Reactivation of fetal hemoglobin (HbF) expression is an important therapeutic option in patients with hemoglobin disorders. In sickle cell disease (SCD), an increase in HbF inhibits the polymerization of sickle hemoglobin and the resulting pathophysiology. Hydroxyurea, an inducer of HbF, has already been approved for the treatment of patients with moderate and/or severe SCD. Recent clinical trials with other pharmacological inducers of HbF, such as butyrate and decitabine, have shown considerable promise. In this chapter, we highlight the important clinical trials with pharmacological inducers of HbF, discuss their mechanisms of action and speculate about the future of this therapeutic approach in the treatment of patients with SCD.

Topics:
fetal hemoglobin, sickle cell anemia, hydroxyurea, butyrates, decitabine, pharmacology, hemoglobinopathies

β-Hemoglobinopathies are common genetic disorders that cause considerable morbidity and mortality throughout the world. Sickle cell disease (SCD) results from an amino acid substitution of valine for glutamic acid at position 6 of the adult β-globin chain, which results in the polymerization of hemoglobin upon deoxygenation, leading to deformed dense red blood cells. The predominant pathophysiological feature of SCD is vaso-occlusion, which leads to acute and chronic complications such as painful crises, acute chest syndrome and strokes. Patients with SCD have a markedly decreased life expectancy and their quality of life is greatly compromised by their disease.

The levels of fetal hemoglobin (HbF) in erythrocytes account for a large part of the clinical heterogeneity observed in patients with SCD and β-thalassemia.1 Patients with SCD in Saudi Arabia and India who inherit a genetic determinant for high fetal hemoglobin typically have a very mild clinical disorder.
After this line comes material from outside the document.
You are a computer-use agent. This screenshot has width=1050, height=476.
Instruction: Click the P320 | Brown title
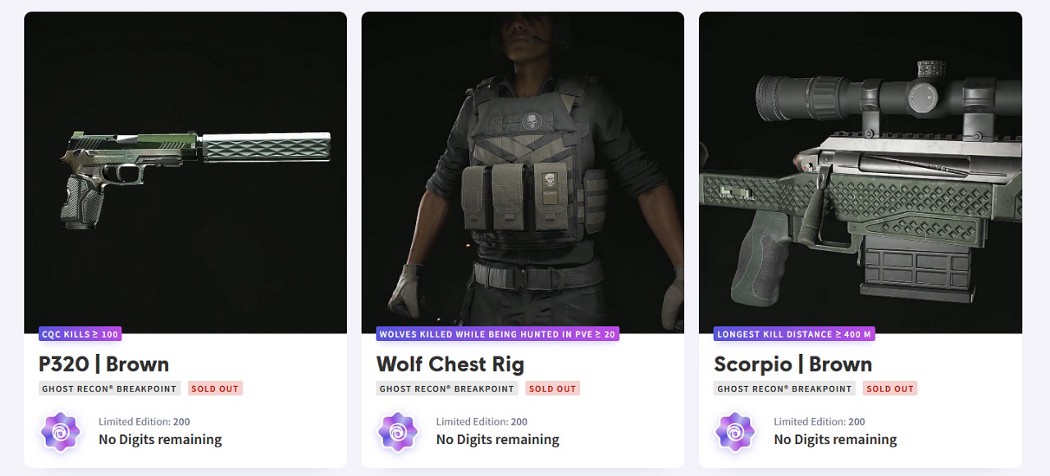[104, 364]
Moreover, the Cooperative Study of Sickle Cell Disease identified HbF as a major prognostic factor for several clinical complications including painful events,2 acute chest syndrome3 and death.4 These clinical and epidemiological observations provided important clues about the beneficial role of HbF in ameliorating the clinical complications of SCD and β-thalassemia. As a result, pharmacological induction of HbF production was proposed as a therapeutic strategy to decrease the severity of these disorders.

The human β-like globin genes are expressed in vivo in a tissue- and developmental stage-specific manner. The mechanisms of regulation of globin gene expression have been the subject of intense investigation for many years. These studies led to the identification of a repertoire of cis-elements and trans-acting factors that regulate the expression of the genes of the β-globin cluster. Such studies also led to the appreciation of the crucial role of epigenetic modifications in the regulation of globin gene expression. DNA methylation and histone acetylation are two of the most important epigenetic modifications that are involved in the regulation of most eukaryotic genes, including the genes of globin family. Thus, targeting epigenetic silencing of the fetal globin genes became the focus of a novel therapeutic approach for patients with SCD and β-thalassemia.

During the last two decades, considerable efforts have been focused on the pharmacological induction of HbF in patients with hemoglobin disorders. Multiple drugs including 5-azacytidine (and decitabine), hydroxyurea, butyrate and erythropoietin were shown to induce HbF in vivo in animal models and in patients with these disorders. In spite of the incomplete understanding of the mechanisms of induction of HbF by these agents, considerable progress has been made in developing these agents as drugs that induce HbF in patients with SCD.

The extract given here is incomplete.